A taste of OCaml 😋

Gaga

August 28, 2022

Gaga

How fast is OCaml compared to other PLs?

Performance benchmarks are very difficult to get right and might not even reflect the holistic performance of a particular system. For example, a benchmark that includes a lot of allocations would really not be good for a language with a Garbage Collector, but it might go well for a language that uses reference counting.

While benchmarks can be used as a good metric to measure performance, I am not remotely close to being an expert in that area, so I won't even try to display or interpret it. Hence, I'm not going to talk about how OCaml performs better than some programming language X here, but rather I would talk a little bit about the architecture of the OCaml runtime systems, so you can get a rough idea it might perform in comparison to other modern programming languages.

Firstly, you should know that OCaml is a pretty fast programming language.

There are two modes of executing OCaml programs, either by a bytecode compiler or a native code compiler. The bytecode compiler compiler compiles ocaml source into a bytecode format to be executed by a C interpreter, while the native code compiler compiles source into native binaries.

OCaml has very predictable performance. In fact, any decent OCaml hacker (who knows assembly, of course) can look at the source and have a rough idea of what the generated assembly code would look like. 🤷

One remarkable thing about OCaml is how fast its compilers are. OCaml compiles programs in significantly lesser time than other similar programming languages, for roughly the same size of source code.

OCaml vs C++ with respect to learning difficulty

First of all, C++ is a complicated beast. However it is unfair to say that in this context because we're only talking about language learnability instead of the language as a whole. I cannot say objectively which one of these languages is more difficult to learn, so I would make this comparison anecdotally.

Coming from a C-based language, learning C++ is not particularly difficult to learn. You just have to get accustomed to the way of doing things (e.g pointers, references, etc), but this shouldn't take too long.

With OCaml, the story is quite different: If you have a C-based PL background, you would be trying to bring those ideas into OCaml, which can make it take a while to learn.
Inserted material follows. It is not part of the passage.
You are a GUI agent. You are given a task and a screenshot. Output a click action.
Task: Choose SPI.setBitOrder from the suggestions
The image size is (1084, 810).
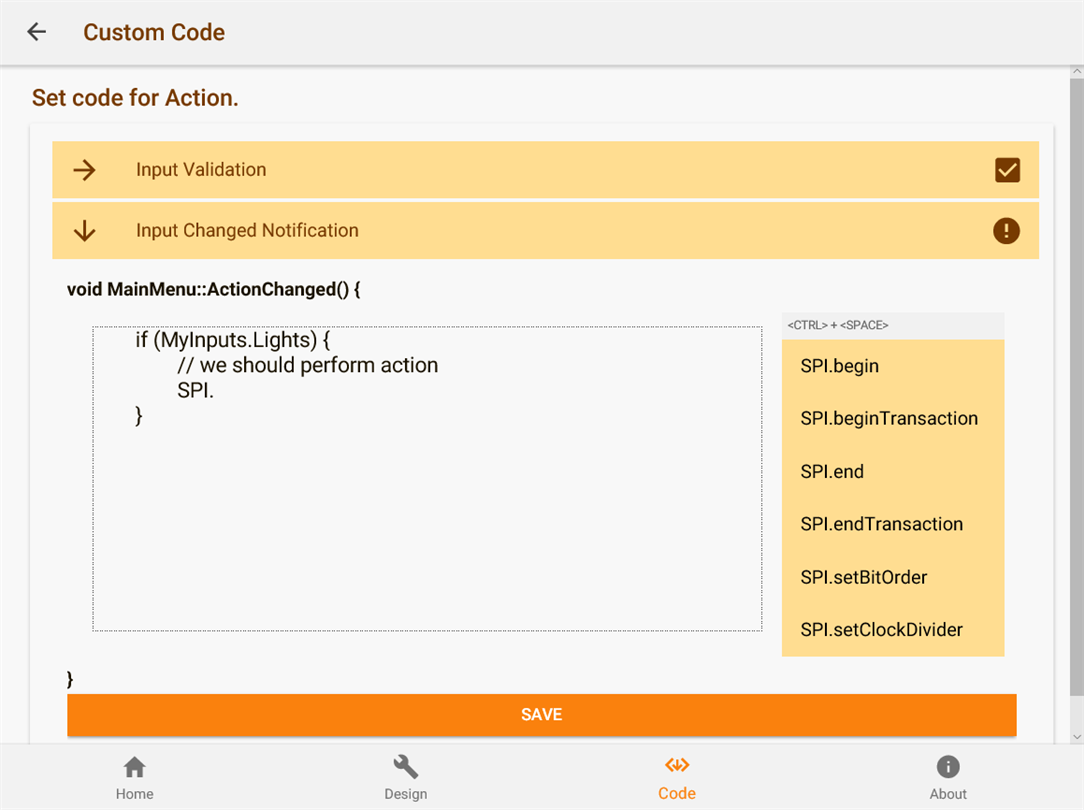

However this is not the case for everyone: Some people will unlearn and relearn, but as you can obviously tell, this would also take a while. Finally, IMO, the best way to learn OCaml is to have an open mind, drop old idea, learn new patterns, and keep experimenting hands-on until you "get it."

OCaml vs. Haskell

Both Haskell and OCaml have similar roots, but over time they have diverged to become two distant cousins. IMO there are four main differences between Haskell and OCaml:

Haskell uses lazy evaluation, OCaml uses strict evaluation
Haskell is a pure functional programming language, while OCaml is not
Haskell's type system is extremely advanced, OCaml's type system is a bit advanced
Haskell has no concept of functors (à la ML), OCaml has functors

Even though these are just few differences listed here, they make OCaml and Haskell quite different languages with different philosophies.

A little bit of history

OCaml has strong academic roots. It was developed by Xavier Leroy, Jérôme Vouillon, Damien Doligez, and Didier Rémy at INRIA in 1996. OCaml is called an ML-like programming language; this is because the core ideas of OCaml are derived from the ML programming language.

ML was developed by Robin Milner, to be used as a meta language (hence the name) in the LCF theorem prover, but it later transformed into a full-fledged programming language. ML was way ahead of its time. ML is known for its static type system, type inference, module system, algebraic data types, and pattern matching. More notably, ML is the first PL to include a feature known as parametric polymorphism (popularly known as "generics"), while also supporting full type inference. In a broader sense, ML isn't actually a programming language, but a family of programming languages which adhere to ML's core values. PLs which conform to these values are called dialects of ML. The major ML dialects these days are Standard ML, OCaml, and F#. So you can say "OCaml is an ML", and you would be technically correct. ML is a very remarkable programming language which still influences new programming languages till date (notably, rust), and Robin Milner later won a turing award in 1991 for it (among other things).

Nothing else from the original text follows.